Hypertension as a risk factor for stroke

  Among all risk factors for stroke, hypertension is the main culprit. Patients with hypertension have 4-6 times the risk of developing stroke than those without hypertension. Roughly one-third of adults in the United States, or 50,000,000 people (40-70% of whom are 65 years of age or older), have hypertension. 40-90% of the stroke population has a history of hypertension prior to a stroke.  Sustained blood pressure above 140/90 mmHg is diagnosed as hypertension. In the hypertensive population, the degree of effect of hypertension on stroke decreases with age, so that factors other than hypertension have a greater effect on stroke occurrence in the elderly.

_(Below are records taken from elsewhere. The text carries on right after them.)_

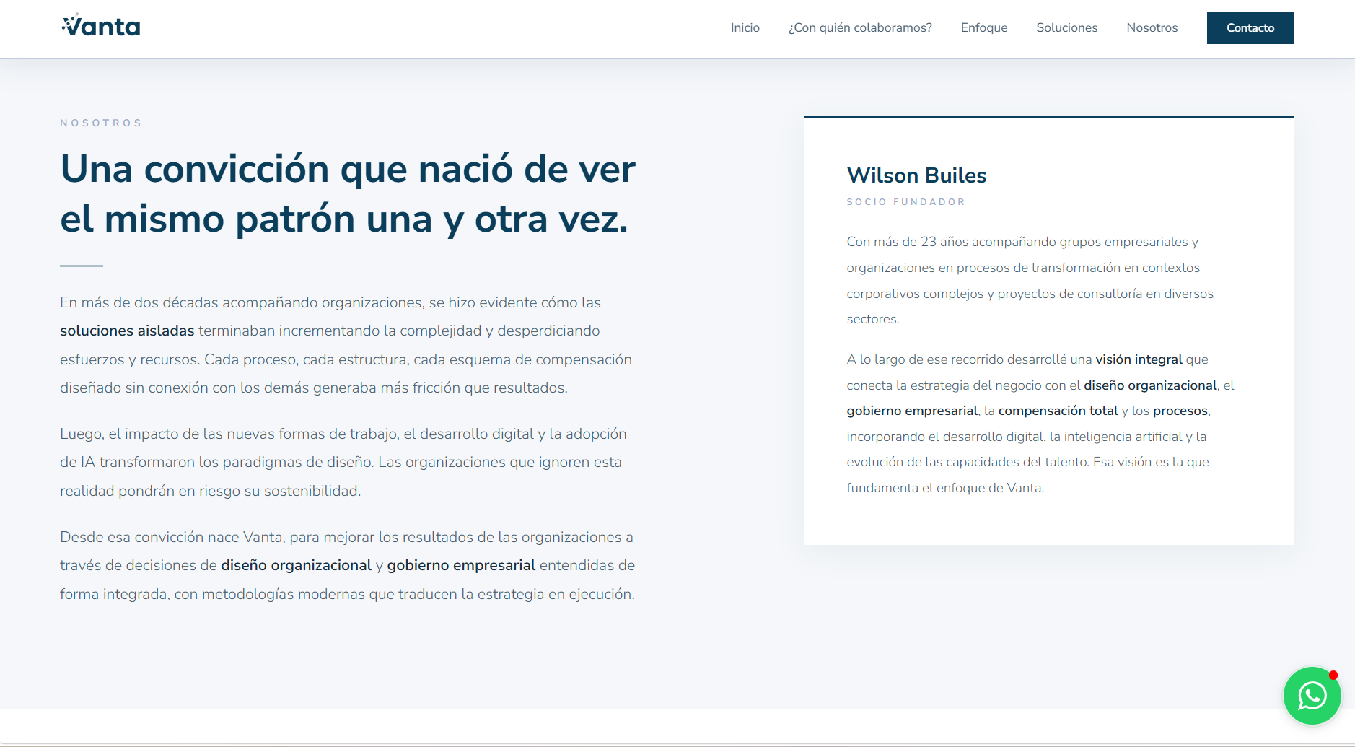Click the bold text 'soluciones aisladas'
This screenshot has width=1355, height=747.
click(127, 331)
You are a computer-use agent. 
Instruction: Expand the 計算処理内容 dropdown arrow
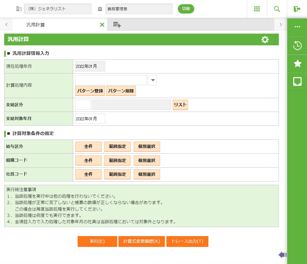(x=152, y=80)
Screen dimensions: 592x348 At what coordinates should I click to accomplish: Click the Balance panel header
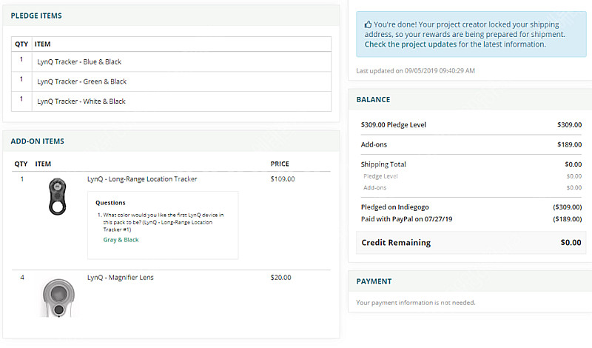[373, 99]
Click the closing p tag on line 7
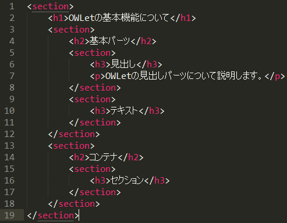This screenshot has width=287, height=223. pos(275,76)
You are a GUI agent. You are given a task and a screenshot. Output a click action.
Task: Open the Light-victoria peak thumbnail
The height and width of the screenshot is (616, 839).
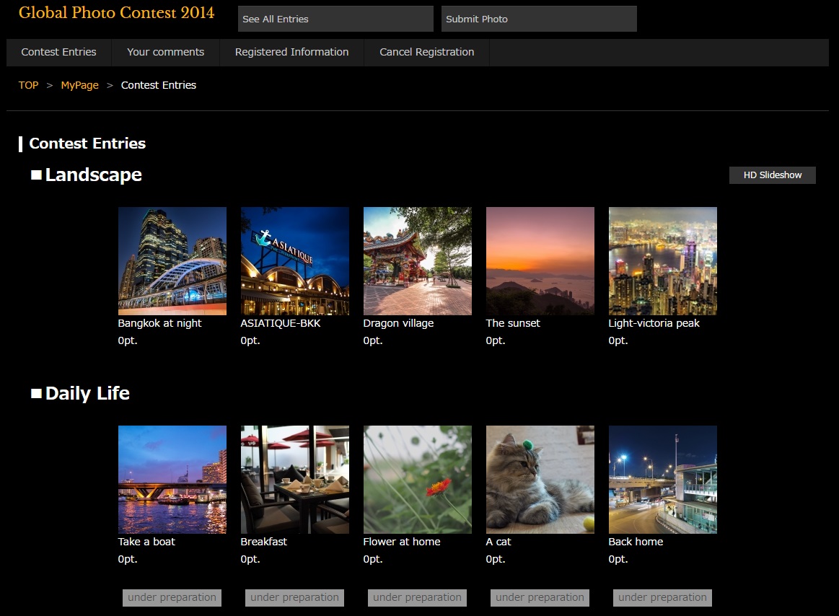point(662,261)
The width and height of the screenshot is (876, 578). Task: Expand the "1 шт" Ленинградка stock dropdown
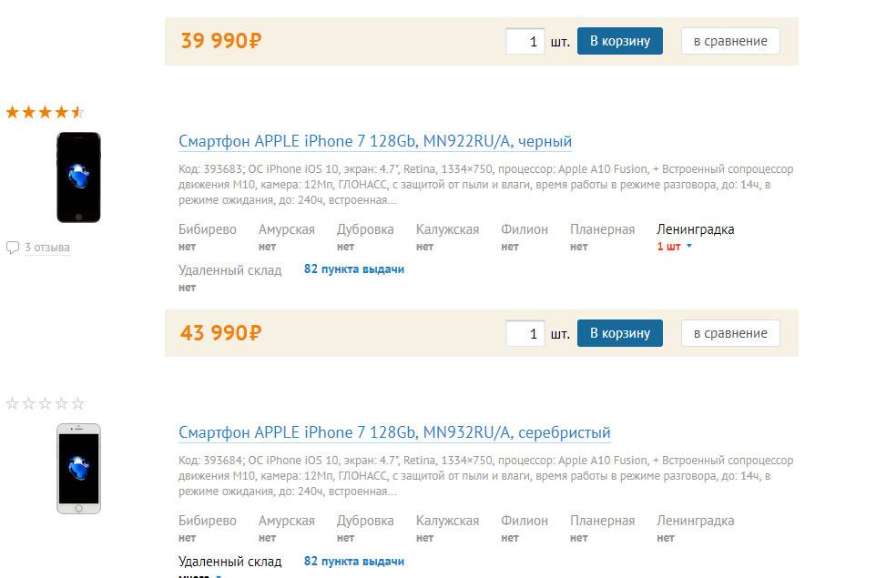pyautogui.click(x=688, y=247)
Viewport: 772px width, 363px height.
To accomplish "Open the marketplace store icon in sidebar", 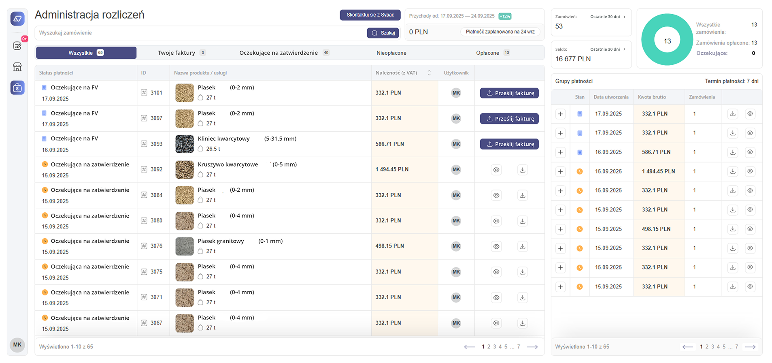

In people without a history of hypertension, the risk of stroke increases with age until the age of 90 years and is not comparable to that of people with hypertension until the age of 90 years.  Just like stroke, there are gender differences in the occurrence of hypertension. In younger people, men have hypertension at a higher rate than women. As they get older, more women are instead more likely to develop hypertension than men. This sex-age difference in hypertension may affect the occurrence of stroke in this population.  The use of antihypertensive drugs may reduce the risk of stroke in people. Recent studies have shown that antihypertensive treatment can reduce the incidence of stroke by 38% and reduce stroke mortality by 40%. Common hypertension treatment drugs include angiotensin-converting enzyme inhibitors (ACEI), angiotensin receptor blockers (ARB), calcium antagonists, beta-blockers, and diuretics.